## Exercise aim
Return all lines of the listing below that carry the word "computer".

## Records for the task
####################

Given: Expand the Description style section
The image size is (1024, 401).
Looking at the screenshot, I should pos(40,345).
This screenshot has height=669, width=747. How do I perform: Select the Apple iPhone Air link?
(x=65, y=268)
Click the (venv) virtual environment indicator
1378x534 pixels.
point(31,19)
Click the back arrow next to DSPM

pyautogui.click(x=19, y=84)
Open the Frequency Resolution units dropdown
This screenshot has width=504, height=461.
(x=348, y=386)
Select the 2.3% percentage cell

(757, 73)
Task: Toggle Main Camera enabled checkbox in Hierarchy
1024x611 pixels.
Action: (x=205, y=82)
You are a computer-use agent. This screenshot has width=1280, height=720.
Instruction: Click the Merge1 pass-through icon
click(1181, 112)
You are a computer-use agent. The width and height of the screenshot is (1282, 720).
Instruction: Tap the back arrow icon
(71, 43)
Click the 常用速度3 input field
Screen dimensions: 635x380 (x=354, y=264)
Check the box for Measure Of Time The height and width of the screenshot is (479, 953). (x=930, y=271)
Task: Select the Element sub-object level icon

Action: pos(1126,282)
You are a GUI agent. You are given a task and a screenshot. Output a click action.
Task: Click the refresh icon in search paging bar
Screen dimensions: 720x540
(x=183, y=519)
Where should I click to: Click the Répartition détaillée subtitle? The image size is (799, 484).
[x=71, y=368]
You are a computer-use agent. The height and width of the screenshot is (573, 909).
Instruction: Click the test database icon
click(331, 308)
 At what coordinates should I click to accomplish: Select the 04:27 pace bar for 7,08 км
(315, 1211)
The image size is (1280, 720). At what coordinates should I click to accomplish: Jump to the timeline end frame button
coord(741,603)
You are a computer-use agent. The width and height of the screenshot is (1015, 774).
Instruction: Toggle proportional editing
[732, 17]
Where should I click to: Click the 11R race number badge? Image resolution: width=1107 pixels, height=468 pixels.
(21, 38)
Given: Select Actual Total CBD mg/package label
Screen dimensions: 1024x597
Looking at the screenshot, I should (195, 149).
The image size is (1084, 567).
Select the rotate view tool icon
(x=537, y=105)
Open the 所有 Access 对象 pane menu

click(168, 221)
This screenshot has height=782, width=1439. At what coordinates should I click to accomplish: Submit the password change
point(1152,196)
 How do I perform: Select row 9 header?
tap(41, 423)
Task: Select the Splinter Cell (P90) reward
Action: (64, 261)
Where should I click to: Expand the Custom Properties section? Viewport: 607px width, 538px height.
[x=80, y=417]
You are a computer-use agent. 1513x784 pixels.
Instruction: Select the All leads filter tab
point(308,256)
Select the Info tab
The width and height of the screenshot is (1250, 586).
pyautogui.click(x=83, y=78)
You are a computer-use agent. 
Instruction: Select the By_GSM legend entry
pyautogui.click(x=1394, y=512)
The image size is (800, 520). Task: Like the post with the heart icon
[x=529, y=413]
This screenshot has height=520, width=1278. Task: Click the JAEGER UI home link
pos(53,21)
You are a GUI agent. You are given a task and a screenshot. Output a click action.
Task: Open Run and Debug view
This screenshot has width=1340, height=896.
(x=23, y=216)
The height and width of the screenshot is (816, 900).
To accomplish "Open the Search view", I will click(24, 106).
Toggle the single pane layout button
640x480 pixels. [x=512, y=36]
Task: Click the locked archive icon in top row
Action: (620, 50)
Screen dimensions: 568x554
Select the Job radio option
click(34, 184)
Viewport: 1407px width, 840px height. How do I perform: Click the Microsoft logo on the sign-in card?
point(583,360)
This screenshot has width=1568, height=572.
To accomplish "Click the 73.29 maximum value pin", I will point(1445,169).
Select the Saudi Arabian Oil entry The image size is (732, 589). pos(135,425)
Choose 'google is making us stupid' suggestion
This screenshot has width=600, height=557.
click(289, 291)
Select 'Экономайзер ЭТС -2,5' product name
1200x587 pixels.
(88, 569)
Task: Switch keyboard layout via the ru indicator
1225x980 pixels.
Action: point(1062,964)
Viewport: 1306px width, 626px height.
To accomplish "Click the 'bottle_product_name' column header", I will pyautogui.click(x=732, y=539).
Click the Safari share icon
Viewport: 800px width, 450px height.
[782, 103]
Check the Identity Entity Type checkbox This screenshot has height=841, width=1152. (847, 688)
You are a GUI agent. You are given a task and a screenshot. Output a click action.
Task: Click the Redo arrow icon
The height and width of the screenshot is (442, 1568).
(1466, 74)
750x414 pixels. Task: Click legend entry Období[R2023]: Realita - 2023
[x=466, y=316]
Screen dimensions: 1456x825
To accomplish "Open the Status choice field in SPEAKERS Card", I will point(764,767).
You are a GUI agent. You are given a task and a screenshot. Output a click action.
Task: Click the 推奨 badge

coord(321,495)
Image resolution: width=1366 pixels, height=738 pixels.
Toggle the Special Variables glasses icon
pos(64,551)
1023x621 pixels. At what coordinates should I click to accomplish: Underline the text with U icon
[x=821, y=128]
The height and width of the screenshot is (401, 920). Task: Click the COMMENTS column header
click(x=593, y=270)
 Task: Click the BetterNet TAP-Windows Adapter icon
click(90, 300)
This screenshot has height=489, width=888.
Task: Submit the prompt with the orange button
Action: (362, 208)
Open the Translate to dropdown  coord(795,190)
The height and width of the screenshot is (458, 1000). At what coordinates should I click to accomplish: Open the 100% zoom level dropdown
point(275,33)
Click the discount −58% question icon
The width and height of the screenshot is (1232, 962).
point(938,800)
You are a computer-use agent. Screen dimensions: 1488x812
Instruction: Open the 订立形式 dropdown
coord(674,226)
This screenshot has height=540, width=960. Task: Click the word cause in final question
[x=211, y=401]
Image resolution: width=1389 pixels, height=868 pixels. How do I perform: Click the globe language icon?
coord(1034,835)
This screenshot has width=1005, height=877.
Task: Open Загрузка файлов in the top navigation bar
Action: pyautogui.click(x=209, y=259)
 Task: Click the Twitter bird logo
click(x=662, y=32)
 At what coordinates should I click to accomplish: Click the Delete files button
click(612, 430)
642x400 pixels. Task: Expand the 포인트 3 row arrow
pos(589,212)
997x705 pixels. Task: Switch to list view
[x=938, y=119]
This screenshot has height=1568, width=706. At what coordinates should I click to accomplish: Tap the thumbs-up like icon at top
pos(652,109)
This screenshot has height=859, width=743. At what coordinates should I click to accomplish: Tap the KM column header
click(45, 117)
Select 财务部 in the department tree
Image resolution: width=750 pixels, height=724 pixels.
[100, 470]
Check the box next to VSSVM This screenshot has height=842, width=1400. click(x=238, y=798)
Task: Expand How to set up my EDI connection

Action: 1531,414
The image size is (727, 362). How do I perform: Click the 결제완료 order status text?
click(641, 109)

####################

## Problem solution
You are a computer-use agent. This screenshot has width=1280, height=720.
You are a computer-use agent. The width and height of the screenshot is (1282, 720).
You are a computer-use agent. The height and width of the screenshot is (573, 909).
You are a computer-use agent. The width and height of the screenshot is (1015, 774).
You are a computer-use agent. 1513x784 pixels.
You are a computer-use agent. 
You are a computer-use agent. Screen dimensions: 1488x812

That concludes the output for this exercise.